She was asleep when they found her. Or, more accurately, dormant. Her guardian stone was still active. Had there been any real possibility that the pink-skinned humans with their measly two arms could have removed her from her cradle, the guardian would have awakened her.
So, yes, to their perception she was asleep. Asleep and hungry – why did intruders always make her feel hungry?
But the two-arms were no different than any who had come before, or any who would come after. They didn’t run in fear from her visage, her six arms and bladed weapons. No. They… persisted.
But she was protected. It was part of the deal.
She was protected. They persisted.
And they were punished.
Those who tried to pry her weapons from her hands had their own skin split open in the process. Those who attempted to remove her headdress found themselves blind, and in blinding pain. Those who had the gall – the unmitigated gall! – to use chisels and something called a ‘crow bar’ (though according to her guardian it did not bear any resemblance to a crow) to remove the armored carapace that protected her soft parts and her legs, had been forced to crawl from her chamber on their hands, dragging their useless legs behind them.
None of their injuries were permanent, of course. Harming creatures who were weaker than you was unethical, or at least tacky.
And in truth, there were a few pink-skins who visited her resting place to try and understand her people and her culture.
Of course, they got it completely wrong.
They referred to her as ‘Kâli,’ who was apparently a goddess in one of the two-arms’ cultures. (Had she been awake, flattery would have gotten them everywhere – what woman didn’t appreciate being referred to as a being to be worshipped? Maybe not always, but, you know, as a change of pace.)
But she was not Kâli.
And she was not deserving of worship.
And this resting place, this cradle, was not the chamber of beloved royalty.
Rather, it was a prison cell. Here, under the guardian’s care, her body remained death-still, but her mind… Her mind was hooked into the Great Collective, where it served out a centuries long sentence as an accountant.
A tax accountant.
Her crime was symbolized in the weapons she held in her tertiary hands: a stylized knife and fork.

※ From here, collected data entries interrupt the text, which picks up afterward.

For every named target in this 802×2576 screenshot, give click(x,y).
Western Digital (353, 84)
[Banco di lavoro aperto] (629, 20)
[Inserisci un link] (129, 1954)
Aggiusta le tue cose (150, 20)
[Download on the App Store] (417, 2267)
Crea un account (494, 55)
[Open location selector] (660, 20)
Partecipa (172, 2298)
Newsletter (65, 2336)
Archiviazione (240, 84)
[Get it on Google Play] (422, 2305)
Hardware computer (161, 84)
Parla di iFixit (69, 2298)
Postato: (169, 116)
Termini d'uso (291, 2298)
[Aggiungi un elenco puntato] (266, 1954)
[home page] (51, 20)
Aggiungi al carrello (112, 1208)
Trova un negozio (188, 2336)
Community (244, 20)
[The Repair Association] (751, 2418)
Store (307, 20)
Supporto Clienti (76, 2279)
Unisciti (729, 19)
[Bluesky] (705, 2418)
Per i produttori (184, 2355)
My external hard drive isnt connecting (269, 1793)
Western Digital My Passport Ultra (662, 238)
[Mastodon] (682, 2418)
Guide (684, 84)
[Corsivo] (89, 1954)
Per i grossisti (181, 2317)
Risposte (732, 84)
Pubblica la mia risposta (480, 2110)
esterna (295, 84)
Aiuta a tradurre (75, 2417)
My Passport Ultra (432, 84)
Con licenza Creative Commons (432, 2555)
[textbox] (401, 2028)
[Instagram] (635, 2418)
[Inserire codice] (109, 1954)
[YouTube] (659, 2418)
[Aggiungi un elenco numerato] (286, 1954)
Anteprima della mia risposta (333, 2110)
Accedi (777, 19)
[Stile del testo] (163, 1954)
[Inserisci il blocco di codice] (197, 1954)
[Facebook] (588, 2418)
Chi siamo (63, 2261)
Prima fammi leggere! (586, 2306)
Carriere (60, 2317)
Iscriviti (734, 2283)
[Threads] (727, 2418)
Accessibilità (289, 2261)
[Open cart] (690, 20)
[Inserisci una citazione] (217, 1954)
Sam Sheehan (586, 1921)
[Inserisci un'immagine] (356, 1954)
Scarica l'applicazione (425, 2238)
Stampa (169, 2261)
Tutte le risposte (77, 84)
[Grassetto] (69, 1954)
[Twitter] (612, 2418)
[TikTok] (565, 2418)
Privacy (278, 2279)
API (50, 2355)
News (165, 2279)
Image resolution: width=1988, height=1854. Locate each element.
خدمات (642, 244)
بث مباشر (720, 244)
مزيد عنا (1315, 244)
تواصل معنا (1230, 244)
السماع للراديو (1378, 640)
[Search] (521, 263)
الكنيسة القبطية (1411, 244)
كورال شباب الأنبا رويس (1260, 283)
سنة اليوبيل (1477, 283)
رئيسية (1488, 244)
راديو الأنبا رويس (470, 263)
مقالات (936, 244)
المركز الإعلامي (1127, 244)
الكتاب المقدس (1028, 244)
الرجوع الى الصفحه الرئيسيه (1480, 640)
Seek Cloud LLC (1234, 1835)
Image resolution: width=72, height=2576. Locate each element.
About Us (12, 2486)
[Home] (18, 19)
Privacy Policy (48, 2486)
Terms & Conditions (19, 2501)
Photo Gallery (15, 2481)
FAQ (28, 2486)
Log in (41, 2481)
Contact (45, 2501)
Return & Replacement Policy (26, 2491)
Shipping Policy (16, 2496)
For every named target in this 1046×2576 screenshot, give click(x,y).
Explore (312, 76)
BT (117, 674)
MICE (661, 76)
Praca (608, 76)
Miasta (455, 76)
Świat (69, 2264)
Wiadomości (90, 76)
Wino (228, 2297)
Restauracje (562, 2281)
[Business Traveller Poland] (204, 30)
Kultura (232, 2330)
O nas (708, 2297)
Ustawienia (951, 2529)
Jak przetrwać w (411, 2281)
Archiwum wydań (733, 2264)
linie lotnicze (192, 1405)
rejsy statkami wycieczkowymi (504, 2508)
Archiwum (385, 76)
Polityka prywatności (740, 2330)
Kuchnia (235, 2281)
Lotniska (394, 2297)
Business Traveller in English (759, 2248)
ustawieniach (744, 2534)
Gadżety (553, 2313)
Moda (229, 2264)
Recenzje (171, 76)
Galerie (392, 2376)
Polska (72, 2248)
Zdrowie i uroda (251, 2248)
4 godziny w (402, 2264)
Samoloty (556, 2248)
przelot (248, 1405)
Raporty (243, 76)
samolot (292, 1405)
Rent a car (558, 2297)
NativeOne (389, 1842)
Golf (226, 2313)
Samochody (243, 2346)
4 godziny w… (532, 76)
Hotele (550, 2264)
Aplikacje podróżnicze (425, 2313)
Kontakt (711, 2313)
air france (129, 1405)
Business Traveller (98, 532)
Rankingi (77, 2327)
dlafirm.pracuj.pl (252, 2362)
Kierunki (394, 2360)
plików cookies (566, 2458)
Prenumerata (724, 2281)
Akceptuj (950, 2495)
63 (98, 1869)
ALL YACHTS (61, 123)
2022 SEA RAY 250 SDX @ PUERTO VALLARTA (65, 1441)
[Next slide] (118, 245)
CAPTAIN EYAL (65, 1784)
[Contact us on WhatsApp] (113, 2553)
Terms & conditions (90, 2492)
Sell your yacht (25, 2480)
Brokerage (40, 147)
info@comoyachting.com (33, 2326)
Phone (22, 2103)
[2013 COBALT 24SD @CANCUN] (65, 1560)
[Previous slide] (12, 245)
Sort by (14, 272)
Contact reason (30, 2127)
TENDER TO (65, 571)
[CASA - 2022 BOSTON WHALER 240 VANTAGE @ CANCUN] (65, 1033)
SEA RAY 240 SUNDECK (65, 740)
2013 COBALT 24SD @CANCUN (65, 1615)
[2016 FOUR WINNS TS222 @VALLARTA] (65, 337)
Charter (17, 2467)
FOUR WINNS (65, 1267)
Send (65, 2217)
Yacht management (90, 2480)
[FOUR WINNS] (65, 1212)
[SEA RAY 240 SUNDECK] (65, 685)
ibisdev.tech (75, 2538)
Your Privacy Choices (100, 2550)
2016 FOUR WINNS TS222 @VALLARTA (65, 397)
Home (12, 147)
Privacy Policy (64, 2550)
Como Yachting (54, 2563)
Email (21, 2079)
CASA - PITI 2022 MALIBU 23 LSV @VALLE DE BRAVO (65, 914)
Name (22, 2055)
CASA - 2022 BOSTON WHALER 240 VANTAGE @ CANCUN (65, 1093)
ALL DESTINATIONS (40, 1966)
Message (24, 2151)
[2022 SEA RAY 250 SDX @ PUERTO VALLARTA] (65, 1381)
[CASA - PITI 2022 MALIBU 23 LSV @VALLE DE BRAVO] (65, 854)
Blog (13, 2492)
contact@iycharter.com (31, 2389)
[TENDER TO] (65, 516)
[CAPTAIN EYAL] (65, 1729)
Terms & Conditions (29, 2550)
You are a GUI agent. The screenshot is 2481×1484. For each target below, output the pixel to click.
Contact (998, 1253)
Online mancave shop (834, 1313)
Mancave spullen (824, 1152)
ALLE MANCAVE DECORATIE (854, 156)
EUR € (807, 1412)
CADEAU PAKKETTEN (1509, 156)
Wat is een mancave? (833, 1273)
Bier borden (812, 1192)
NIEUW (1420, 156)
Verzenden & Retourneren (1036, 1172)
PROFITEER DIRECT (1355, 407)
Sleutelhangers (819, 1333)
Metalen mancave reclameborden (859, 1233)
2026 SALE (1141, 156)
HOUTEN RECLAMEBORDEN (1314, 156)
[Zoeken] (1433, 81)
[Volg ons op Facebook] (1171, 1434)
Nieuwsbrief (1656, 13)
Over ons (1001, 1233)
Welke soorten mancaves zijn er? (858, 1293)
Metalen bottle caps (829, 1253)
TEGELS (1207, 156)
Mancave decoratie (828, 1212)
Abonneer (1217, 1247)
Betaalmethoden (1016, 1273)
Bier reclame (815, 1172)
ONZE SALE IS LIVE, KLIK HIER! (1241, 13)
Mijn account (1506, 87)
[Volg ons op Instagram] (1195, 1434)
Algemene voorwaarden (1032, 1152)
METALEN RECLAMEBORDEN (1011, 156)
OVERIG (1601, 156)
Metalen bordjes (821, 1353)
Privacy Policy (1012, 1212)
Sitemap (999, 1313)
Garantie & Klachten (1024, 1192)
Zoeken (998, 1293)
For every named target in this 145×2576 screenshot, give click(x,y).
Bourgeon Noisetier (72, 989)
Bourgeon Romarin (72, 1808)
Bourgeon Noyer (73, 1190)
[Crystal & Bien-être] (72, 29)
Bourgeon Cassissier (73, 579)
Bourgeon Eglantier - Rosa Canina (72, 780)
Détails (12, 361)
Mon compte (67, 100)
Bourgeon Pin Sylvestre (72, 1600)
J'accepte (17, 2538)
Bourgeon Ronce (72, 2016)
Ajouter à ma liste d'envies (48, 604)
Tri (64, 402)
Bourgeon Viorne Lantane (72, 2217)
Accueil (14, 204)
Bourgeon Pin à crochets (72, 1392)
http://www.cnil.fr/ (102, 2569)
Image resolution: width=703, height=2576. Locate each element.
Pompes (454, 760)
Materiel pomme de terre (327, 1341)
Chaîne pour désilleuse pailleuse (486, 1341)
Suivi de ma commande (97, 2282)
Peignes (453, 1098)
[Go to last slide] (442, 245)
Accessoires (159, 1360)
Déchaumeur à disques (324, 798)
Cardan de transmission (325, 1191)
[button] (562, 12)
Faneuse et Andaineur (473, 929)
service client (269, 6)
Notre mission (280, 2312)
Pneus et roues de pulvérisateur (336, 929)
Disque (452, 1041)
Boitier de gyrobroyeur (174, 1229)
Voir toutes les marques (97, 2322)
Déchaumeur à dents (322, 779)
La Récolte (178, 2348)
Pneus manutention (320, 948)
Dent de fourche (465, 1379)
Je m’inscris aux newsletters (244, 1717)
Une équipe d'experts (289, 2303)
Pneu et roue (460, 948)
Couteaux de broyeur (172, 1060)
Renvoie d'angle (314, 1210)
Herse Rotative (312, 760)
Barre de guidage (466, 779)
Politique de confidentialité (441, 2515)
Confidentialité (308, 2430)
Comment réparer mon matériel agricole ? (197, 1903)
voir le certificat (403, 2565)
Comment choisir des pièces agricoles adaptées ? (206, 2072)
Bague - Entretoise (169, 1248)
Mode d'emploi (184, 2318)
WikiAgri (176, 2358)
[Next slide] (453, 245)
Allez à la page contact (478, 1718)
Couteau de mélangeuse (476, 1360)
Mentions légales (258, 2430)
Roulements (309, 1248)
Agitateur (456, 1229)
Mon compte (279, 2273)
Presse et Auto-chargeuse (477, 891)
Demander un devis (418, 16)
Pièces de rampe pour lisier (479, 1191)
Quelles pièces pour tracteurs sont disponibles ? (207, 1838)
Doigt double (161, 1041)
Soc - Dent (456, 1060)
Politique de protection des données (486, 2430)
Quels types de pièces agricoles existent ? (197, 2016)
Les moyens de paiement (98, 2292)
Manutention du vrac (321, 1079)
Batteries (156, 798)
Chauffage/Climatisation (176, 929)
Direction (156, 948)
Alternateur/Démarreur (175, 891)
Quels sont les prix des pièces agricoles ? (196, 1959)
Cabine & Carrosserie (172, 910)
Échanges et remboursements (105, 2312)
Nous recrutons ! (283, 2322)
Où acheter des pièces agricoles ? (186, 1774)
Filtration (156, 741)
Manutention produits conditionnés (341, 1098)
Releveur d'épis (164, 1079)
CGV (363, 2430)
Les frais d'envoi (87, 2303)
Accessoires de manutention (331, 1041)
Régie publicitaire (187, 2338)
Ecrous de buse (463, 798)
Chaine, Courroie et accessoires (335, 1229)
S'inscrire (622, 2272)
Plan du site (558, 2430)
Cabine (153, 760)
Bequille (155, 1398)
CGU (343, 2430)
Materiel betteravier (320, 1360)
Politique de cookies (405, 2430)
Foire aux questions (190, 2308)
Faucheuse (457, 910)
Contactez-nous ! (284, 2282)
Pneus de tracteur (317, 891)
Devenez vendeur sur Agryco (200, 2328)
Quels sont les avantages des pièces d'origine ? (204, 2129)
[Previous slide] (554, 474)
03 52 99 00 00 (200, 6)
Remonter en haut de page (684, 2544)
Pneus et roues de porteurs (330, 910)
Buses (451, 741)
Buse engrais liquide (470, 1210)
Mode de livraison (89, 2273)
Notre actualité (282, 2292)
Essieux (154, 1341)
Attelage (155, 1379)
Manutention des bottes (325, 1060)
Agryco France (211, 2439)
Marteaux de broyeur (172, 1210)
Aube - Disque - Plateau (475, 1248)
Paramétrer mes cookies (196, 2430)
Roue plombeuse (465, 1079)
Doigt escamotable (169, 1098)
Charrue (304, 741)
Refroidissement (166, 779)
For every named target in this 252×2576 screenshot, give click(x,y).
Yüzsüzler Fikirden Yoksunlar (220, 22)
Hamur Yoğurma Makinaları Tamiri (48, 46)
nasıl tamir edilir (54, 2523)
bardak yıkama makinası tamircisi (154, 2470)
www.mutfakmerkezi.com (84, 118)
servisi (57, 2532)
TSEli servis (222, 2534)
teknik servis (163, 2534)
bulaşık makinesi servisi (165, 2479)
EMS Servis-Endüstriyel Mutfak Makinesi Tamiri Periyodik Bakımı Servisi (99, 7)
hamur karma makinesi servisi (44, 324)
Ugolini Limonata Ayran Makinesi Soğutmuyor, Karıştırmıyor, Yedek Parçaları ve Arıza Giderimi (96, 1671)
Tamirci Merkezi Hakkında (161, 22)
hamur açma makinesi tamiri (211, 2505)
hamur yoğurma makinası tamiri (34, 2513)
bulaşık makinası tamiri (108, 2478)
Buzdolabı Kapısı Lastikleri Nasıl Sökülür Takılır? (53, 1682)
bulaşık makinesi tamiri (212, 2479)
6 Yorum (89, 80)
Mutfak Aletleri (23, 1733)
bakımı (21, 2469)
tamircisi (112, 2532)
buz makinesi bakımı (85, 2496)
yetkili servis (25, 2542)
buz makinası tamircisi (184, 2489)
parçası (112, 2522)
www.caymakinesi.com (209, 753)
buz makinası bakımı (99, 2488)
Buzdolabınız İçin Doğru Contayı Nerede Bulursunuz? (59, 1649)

She hadn’t meant to devour her mate on their wedding night. But he’d smelled so good, and she’d been so hungry, too nervous to eat before the ceremony, and too busy during.
But, the elders had chastised her, cannibalism had been outlawed centuries before, and even then, it had only been permitted to the victors in war. Not, despite her protests, to the winners of Pawns and Leaders.
“How much longer?” She asked the guardian in charge of her case.
“Five hundred more years.”
“Home stretch,” she quipped, and returned to her work.
She wondered what would happen to those two-armed pink-skinned adventurers when she and her fellow inmates were released.
She also wondered if they were worth eating. She was just so hungry.